■ TRECHO CITADO
^^^^^^^^

O tema da pesquisa é a relação entre racismo e letalidade policial no Brasil, adotando como recorte de análise o estado de São Paulo partindo da hipótese de que as relações étnico-raciais no país são permeadas pela subalternidade e racismo, e desse modo, contesta a ideia de democracia racial brasileira. Para tanto, a análise busca aprofundar as estatísticas a respeito da brutalidade policial sobre a população negra, uma vez que 75,4% das mortes totais no Brasil decorrentes de intervenções policiais foram de homens negros, em 2018. Entretanto, o artigo destina uma maior parte da análise estatística para o estado de São Paulo, visto que, a título de ilustração, em todos os dias do ano de 2018 ao menos um jovem negro foi morto pela Polícia Militar paulista.

^^^^^^^^

■ DADOS FORNECIDOS
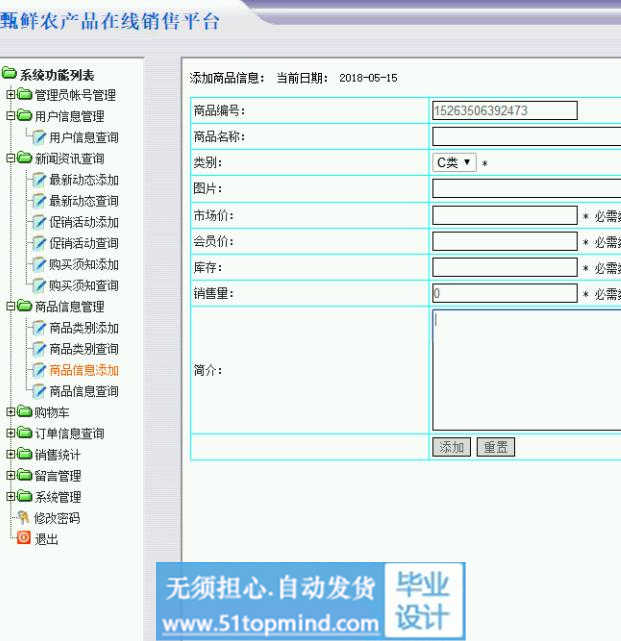The height and width of the screenshot is (641, 621).
Task: Select 商品类别查询 in the sidebar
Action: 83,349
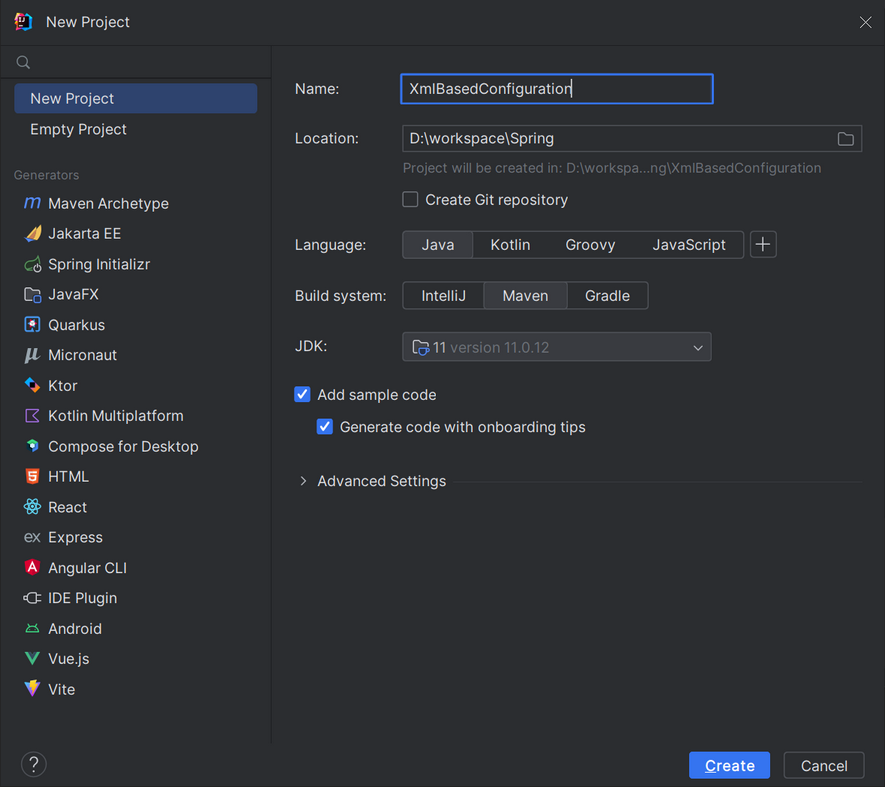The image size is (885, 787).
Task: Browse for location with folder icon
Action: 845,139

^^^^^^^^

■ TAREFA PROPOSTA A
Com base no trecho citado, responda:
(i) Qual estado é adotado como recorte de análise?
(ii) Que percentual das mortes decorrentes de intervenções policiais no Brasil em 2018 foi de homens negros?
(iii) Que ideia a pesquisa contesta?
■ TAREFA PROPOSTA B
Por favor, reescreva a parte do trecho citado que começa com as palavras que contêm "O tema da pesquisa" e termina com "Polícia Militar paulista.", trocando "Polícia Militar" por "PM".
■ TAREFA PROPOSTA C
Resuma o trecho citado em duas frases.
As linhas constituem material à parte, sem relação com o trecho citado.

■ RESPOSTA FINAL A
(i) O estado de São Paulo.
(ii) 75,4%.
(iii) A ideia de democracia racial brasileira.

■ RESPOSTA FINAL B
O tema da pesquisa é a relação entre racismo e letalidade policial no Brasil, adotando como recorte de análise o estado de São Paulo partindo da hipótese de que as relações étnico-raciais no país são permeadas pela subalternidade e racismo, e desse modo, contesta a ideia de democracia racial brasileira. Para tanto, a análise busca aprofundar as estatísticas a respeito da brutalidade policial sobre a população negra, uma vez que 75,4% das mortes totais no Brasil decorrentes de intervenções policiais foram de homens negros, em 2018. Entretanto, o artigo destina uma maior parte da análise estatística para o estado de São Paulo, visto que, a título de ilustração, em todos os dias do ano de 2018 ao menos um jovem negro foi morto pela PM paulista.

■ RESPOSTA FINAL C
A pesquisa trata da relação entre racismo e letalidade policial no Brasil, com recorte no estado de São Paulo, e contesta a ideia de democracia racial brasileira. A análise aprofunda as estatísticas sobre a brutalidade policial contra a população negra: em 2018, 75,4% das mortes decorrentes de intervenções policiais no país foram de homens negros, e em todos os dias daquele ano ao menos um jovem negro foi morto pela Polícia Militar paulista.